:: Required action ::
The answer is every line of the records that holds the word "browser", copied in full.

::: Supplied data :::

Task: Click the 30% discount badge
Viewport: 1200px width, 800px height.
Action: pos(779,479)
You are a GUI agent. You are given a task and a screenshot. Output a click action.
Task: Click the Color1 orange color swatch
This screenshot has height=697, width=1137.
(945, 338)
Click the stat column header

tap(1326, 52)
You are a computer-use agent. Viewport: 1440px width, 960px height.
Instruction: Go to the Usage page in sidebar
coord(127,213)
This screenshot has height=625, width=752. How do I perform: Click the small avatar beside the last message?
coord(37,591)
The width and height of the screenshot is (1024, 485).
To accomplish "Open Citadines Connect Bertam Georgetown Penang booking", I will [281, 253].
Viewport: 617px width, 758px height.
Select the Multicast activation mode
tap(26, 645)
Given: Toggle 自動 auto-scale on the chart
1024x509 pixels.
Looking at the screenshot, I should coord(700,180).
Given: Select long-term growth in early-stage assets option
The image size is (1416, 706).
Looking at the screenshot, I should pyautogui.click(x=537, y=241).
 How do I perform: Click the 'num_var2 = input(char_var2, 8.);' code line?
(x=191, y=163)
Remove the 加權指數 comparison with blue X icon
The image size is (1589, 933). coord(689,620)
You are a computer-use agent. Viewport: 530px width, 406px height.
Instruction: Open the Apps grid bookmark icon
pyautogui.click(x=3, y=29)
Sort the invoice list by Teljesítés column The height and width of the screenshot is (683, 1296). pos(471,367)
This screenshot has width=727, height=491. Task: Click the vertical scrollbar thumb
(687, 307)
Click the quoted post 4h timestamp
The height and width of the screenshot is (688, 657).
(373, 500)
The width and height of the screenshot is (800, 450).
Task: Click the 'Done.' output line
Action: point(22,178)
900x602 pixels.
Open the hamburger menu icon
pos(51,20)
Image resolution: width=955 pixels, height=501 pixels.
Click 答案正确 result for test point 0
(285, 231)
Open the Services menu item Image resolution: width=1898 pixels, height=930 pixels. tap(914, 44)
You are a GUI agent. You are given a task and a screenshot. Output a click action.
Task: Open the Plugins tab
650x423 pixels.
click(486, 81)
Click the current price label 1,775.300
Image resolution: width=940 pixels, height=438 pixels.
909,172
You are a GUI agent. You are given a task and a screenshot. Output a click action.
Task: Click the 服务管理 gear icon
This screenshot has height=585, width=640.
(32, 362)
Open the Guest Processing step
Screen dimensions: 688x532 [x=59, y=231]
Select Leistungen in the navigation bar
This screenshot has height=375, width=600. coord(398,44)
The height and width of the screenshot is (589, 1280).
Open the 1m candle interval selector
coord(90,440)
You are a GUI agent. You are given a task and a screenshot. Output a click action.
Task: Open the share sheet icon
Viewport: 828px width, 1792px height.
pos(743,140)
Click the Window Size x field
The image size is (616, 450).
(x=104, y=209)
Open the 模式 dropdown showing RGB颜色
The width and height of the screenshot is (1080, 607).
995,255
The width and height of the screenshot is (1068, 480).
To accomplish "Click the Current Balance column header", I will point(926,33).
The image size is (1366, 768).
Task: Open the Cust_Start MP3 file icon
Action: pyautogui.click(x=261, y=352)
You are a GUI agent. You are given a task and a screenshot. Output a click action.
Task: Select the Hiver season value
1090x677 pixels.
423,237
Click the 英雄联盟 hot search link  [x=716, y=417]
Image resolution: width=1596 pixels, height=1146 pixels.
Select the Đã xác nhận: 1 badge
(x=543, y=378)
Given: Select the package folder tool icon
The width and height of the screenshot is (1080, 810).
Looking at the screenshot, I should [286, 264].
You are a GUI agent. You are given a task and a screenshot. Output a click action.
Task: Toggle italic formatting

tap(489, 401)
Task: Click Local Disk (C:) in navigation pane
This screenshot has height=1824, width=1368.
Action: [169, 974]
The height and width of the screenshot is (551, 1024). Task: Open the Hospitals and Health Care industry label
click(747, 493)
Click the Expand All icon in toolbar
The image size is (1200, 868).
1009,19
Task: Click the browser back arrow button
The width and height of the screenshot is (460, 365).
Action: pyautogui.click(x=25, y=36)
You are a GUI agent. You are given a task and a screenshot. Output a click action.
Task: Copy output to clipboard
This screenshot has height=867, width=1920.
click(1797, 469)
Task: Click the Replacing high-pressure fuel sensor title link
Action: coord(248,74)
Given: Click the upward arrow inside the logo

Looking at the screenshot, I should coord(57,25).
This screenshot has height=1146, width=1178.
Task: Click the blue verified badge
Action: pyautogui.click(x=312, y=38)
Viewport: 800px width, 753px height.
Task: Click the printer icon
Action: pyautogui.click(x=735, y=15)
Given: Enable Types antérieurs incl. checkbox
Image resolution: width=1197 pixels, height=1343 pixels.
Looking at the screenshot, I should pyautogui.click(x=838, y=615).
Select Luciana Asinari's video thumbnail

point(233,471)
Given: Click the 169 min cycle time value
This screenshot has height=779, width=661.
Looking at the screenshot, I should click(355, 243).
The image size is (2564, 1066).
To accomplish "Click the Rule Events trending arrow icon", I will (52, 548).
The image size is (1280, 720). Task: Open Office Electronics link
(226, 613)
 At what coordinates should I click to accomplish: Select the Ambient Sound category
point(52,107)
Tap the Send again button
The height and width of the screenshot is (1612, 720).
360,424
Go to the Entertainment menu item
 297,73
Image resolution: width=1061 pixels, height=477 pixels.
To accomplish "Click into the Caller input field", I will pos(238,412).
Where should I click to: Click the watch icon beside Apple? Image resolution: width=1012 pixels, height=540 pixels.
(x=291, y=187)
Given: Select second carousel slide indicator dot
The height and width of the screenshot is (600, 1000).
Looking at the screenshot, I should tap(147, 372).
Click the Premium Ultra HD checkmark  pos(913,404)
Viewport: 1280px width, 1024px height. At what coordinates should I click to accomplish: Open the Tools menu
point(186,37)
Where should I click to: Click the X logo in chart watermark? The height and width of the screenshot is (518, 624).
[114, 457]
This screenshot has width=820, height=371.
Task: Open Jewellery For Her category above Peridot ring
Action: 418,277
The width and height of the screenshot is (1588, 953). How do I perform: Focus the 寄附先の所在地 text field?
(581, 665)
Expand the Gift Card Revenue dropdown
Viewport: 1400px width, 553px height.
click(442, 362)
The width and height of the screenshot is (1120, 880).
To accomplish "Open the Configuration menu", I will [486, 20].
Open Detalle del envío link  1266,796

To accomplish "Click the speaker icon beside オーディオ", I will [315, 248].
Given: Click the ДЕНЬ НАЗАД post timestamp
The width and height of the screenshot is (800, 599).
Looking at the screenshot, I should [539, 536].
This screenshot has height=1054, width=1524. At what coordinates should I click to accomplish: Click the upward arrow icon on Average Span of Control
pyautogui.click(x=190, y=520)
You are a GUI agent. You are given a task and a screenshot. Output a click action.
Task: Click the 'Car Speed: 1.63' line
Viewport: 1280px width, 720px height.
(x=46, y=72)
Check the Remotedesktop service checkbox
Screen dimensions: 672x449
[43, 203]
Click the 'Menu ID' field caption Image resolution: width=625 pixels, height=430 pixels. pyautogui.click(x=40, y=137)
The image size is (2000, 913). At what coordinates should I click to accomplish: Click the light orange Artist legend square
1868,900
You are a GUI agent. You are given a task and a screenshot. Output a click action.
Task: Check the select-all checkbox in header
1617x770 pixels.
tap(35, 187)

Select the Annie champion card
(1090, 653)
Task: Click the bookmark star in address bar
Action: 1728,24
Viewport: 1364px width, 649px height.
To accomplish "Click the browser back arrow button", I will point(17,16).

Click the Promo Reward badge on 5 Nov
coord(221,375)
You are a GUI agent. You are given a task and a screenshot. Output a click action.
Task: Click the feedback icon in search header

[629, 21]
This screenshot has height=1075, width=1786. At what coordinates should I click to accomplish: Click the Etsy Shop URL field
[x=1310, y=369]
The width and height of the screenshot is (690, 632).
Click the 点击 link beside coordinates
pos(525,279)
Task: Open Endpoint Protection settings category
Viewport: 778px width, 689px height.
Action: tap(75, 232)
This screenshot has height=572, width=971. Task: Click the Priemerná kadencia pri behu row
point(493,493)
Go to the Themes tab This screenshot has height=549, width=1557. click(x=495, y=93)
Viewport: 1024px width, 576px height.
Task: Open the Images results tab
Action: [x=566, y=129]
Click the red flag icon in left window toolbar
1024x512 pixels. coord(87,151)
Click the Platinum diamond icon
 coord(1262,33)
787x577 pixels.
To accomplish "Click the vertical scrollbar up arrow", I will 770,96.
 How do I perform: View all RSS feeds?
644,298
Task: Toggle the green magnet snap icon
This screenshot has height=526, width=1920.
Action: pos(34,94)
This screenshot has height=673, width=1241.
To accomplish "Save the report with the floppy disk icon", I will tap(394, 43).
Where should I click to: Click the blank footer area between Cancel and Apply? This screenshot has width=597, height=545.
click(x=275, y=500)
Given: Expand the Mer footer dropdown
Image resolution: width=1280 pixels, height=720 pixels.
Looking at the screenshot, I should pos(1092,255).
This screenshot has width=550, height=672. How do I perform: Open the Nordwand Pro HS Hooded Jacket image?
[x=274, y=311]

:::

:: Reply to the task ::
Task: Click the browser back arrow button
To accomplish "Click the browser back arrow button", I will point(17,16).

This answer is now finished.